### [EXERCISE REQUIREMENTS]
Can you continue the introduction below, on screening incurable cancer inpatients for specialist palliative care need, from where it stops?

### [TEXT EXCERPT]
Introduction A range of referral criteria and scores have been developed in recent years to help with screening for the need of specialist palliative care (SPC) in advanced, incurable cancer patients. However, referral criteria have not yet been widely implemented in oncology, as they usually need to be revised by physicians or nurses with limited time resources. To develop an easily applicable screening for the need for SPC in incurable cancer inpatients, we aim to (a) test inter-rater reliability of multiprofessional expert opinion as reference standard for SPC need (phase I) and (b) explore the diagnostic validity of selected patient-reported outcome measures (PROMs) and routine data for the need of SPC (phase II).

### [SUPPLIED DATA]
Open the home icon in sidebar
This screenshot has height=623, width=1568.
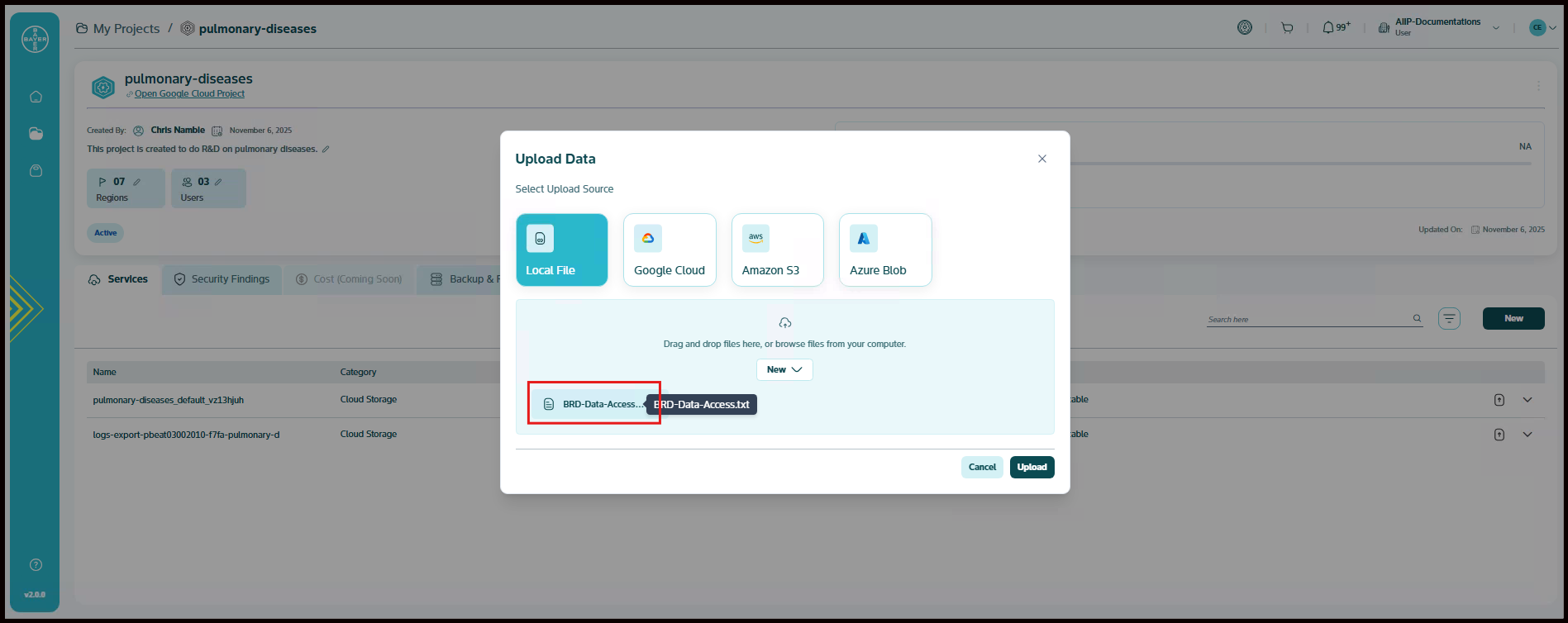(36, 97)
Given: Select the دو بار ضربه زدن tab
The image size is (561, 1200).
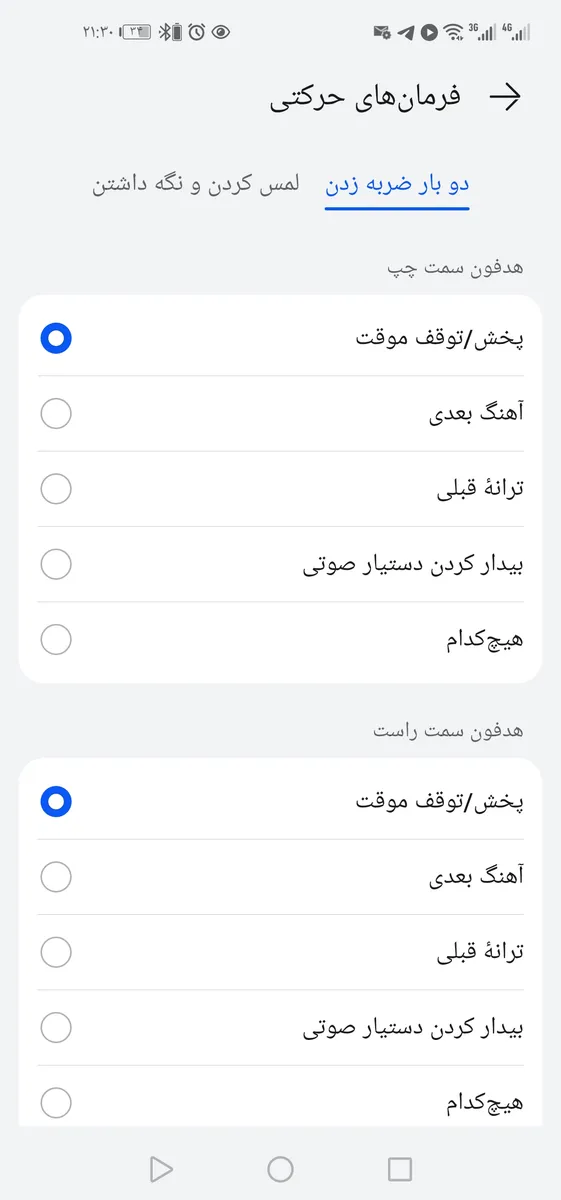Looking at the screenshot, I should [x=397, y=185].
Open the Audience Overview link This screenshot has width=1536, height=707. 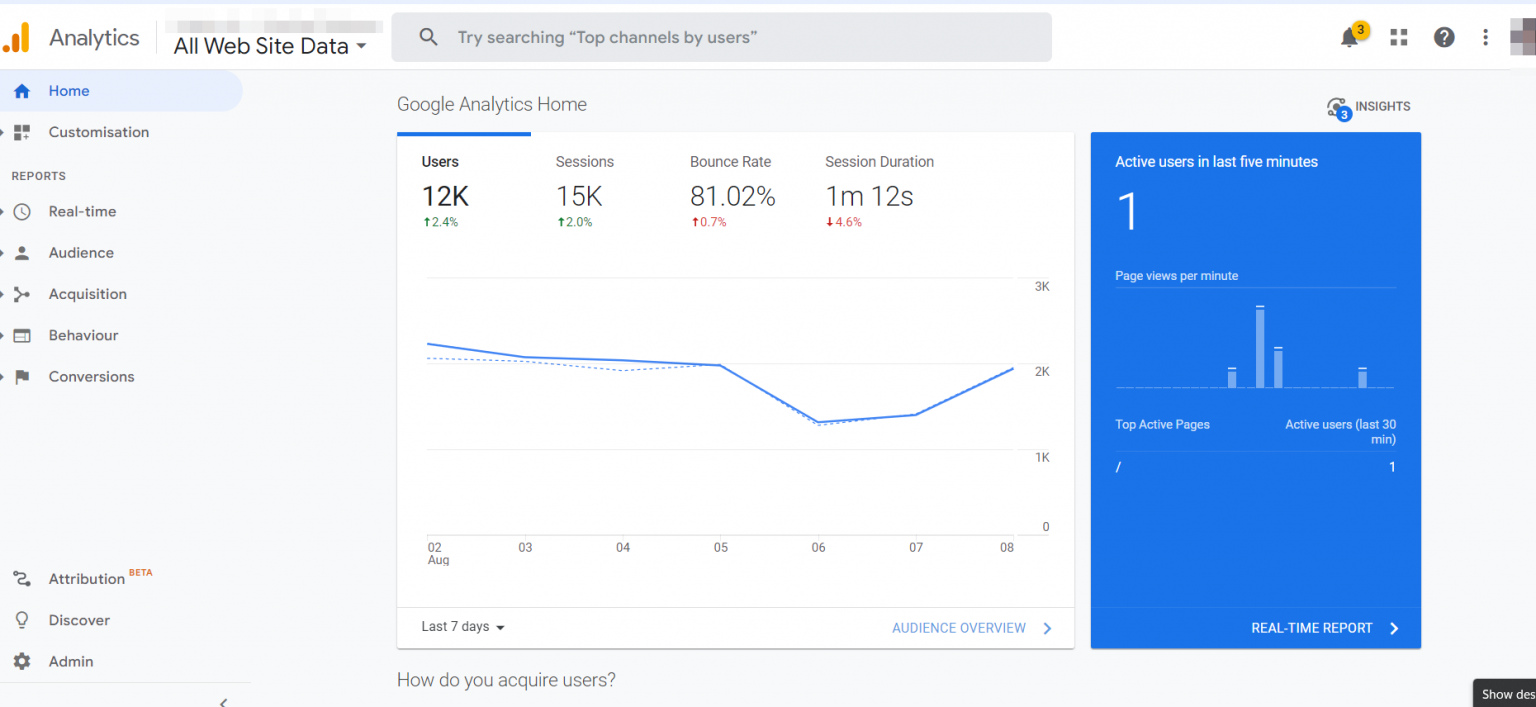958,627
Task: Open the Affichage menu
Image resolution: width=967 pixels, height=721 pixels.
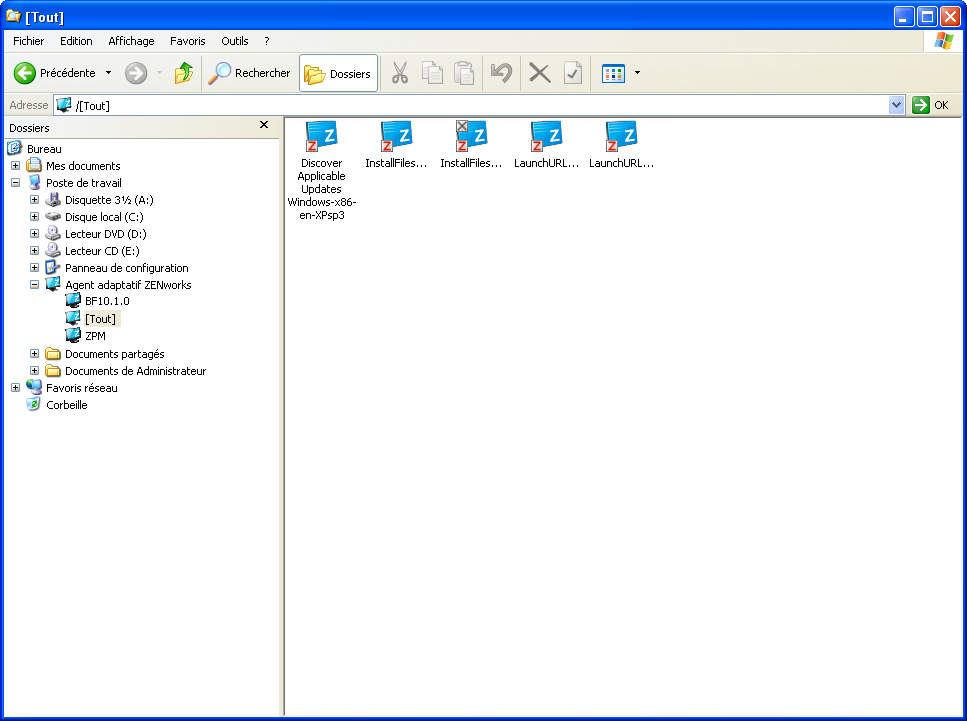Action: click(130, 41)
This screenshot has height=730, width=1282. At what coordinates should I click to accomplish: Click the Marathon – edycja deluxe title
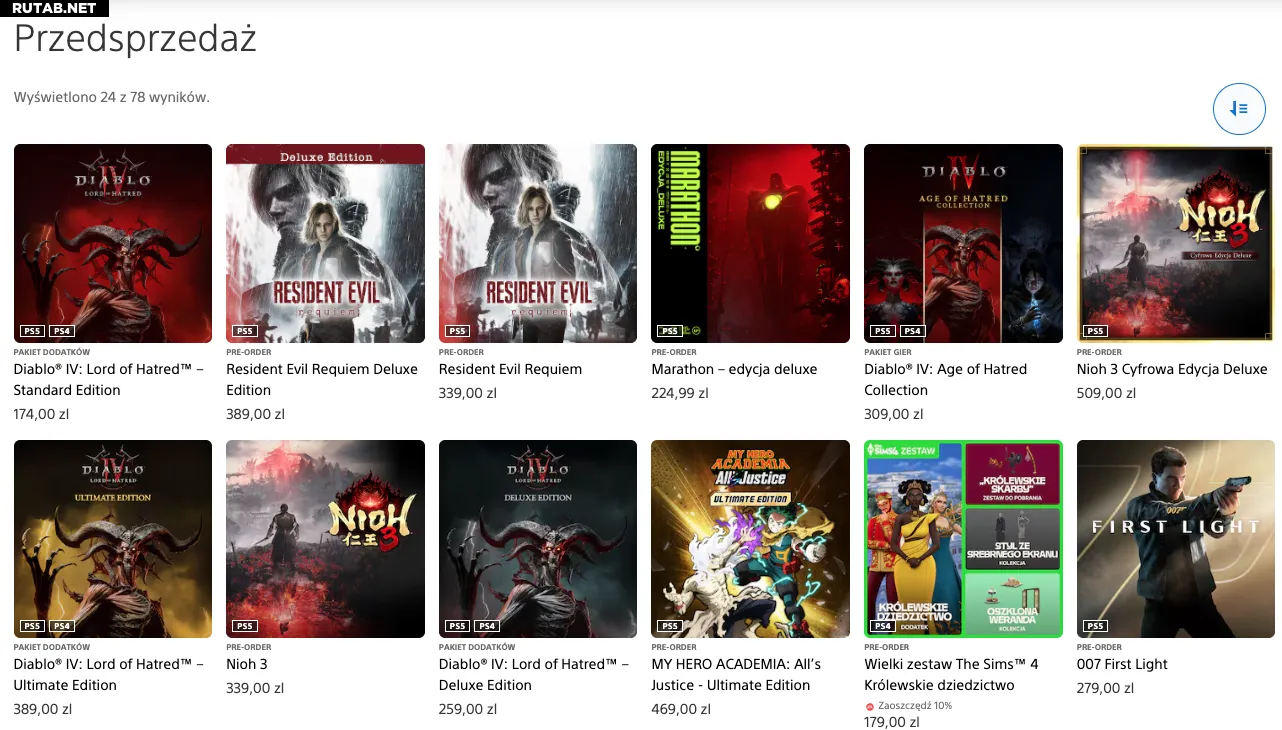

### [SOLVED EXERCISE]
Methods and analysis Inclusion criteria for patients are metastatic or locally advanced, incurable cancer, ≥18 years of age and informed consent by patient or proxy. (Exclusion criteria: malignant haematological disease as main diagnosis). In phase I, three palliative care consultation teams (PCTs) of three German university hospitals assess the SPC need of 20 patient cases. Fleiss’ Kappa will be calculated for inter-rater reliability. In phase II, 208 patients are consecutively recruited in four inpatient oncology wards of Freiburg University Hospital. The PCT will provide assessment of SPC need. As potential referral criteria, patients complete PROMs and a selection of routine data on person, disease and treatment is documented. Logistic regression models and ROC analyses are employed to test their utility in screening for SPC need.

Ethics and dissemination Our findings will be published in peer-reviewed journals and presented at national and international scientific meetings and congresses. Ethical approval was granted by the Ethics Committee of Albert-Ludwigs—University Freiburg, Germany (approval no. 20-1103).

Trial registration number German Clinical Trials Register, DRKS00021686, registered on 17 December 2020.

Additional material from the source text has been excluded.